Other than that, though, he was perfect for the part. Teresa Wright was perfect in her role as his wife, and Walter Brennan, a three–time Oscar winner who appeared with Cooper in "Sergeant York," was ideal as sports writer Sam Blake.

Cooper and Wright were rewarded with Oscar nominations for their work. Brennan was not.

In all "The Pride of the Yankees" received 11 Oscar nominations but only won one — for Best Film Editing.

For me the defining moment of Cooper's performance was not the re–creation of Gehrig's farewell to baseball but rather when the character visited a hospitalized child and promised to hit two home runs for him in a World Series game.

Turned out there were some inaccuracies in that tale, but that really doesn't bother me. It was the kind of thing Gehrig would have done. It was just the kind of guy he was. Like when he delivered his "Today I consider myself the luckiest man on the face of the earth" speech less than two years before his death.

He knew he was dying. Where many people would be thinking only of themselves and the unfairness of their situation, Gehrig's heart was full of gratitude for the love that surrounded him in Yankee Stadium that day.

He never seemed to think of himself. He was always thinking of the other guy. And when that Lou Gehrig Appreciation Day was held at Yankee Stadium in 1939, his words reflected gratitude for what was given to him, not bitterness over what had been taken away.

Those of us who are less saintly can only hope to face our deaths with that kind of dignity.

It took a special actor to bring that to the big screen, and Gary Cooper was a special actor. As great as he was as Sergeant York and Will Kane, his performance as Lou Gehrig may have been his finest.

Tuesday, July 11, 2017

Is There Anybody Out There?

"The universe is a pretty big place. It's bigger than anything anyone has ever dreamed of before. So if it's just us, seems like an awful waste of space. Right?"

Ellie (Jodie Foster)

I am not a science fiction fan. That is something I have said frequently — but I do like good stories, which is something I also say frequently, and I feel that, if you're going to make a science fiction movie, make it plausible.

In my mind, implausible science fiction is something like "Sharknado" or some similar monster wreaking havoc on civilization. Such sci–fi stories are entertaining but not once will you think that it is something that could really happen.

I like science fiction that makes a clear connection to the actual human experience. Violence and destruction need not be part of the equation, particularly if they originate with a make–believe monster. In fact, I prefer it if they do not.

See, I don't believe that a good story needs splashy special effects. And a science fiction story doesn't need to promote the worst kind of fear. The best science fiction stories explore ideas.

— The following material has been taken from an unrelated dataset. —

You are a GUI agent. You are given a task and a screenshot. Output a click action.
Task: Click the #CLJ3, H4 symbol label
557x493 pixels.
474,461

Film critic Roger Ebert made an interesting observation after he watched "Contact" again many years after seeing it for the first time. "'Contact' is a film that takes place at the intersection of science, politics and faith," he wrote. "Those are three subjects that don't always fit easily together."

No, they don't, and especially not today when we are so sharply divided along those very lines.

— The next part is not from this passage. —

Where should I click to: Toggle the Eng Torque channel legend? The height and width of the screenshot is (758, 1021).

For that reason, I tend to think that "Contact" could not be made today. Too many groups would be offended by something that was said or done — or both — in the story. Any director who took on such a cinematic challenge would almost certainly end up with something that, at best, faintly resembled his/her original vision.

I have always felt that movies were a special kind of free speech, of self–expression. To be intimidated into not doing or saying something in a movie is a denial of one's free speech. As always, of course, there are limits to free speech. One cannot, after all, do the theatrical version of yelling "Fire!" in a crowded public place.

But as long as that line is not crossed, filmmakers should be permitted freedom of expression.

I agreed with Ebert; the movie was a lot bolder than I first thought.

The main character was Foster, who played a scientist searching for evidence of extraterrestrial life. Foster's character was an atheist who pursued an interest she had cultivated since childhood, inspired by her father who reasoned that, in the vastness of space, it would be a waste if the only intelligent life to be found existed on our planet. Beyond science she had no apparent faith in anything.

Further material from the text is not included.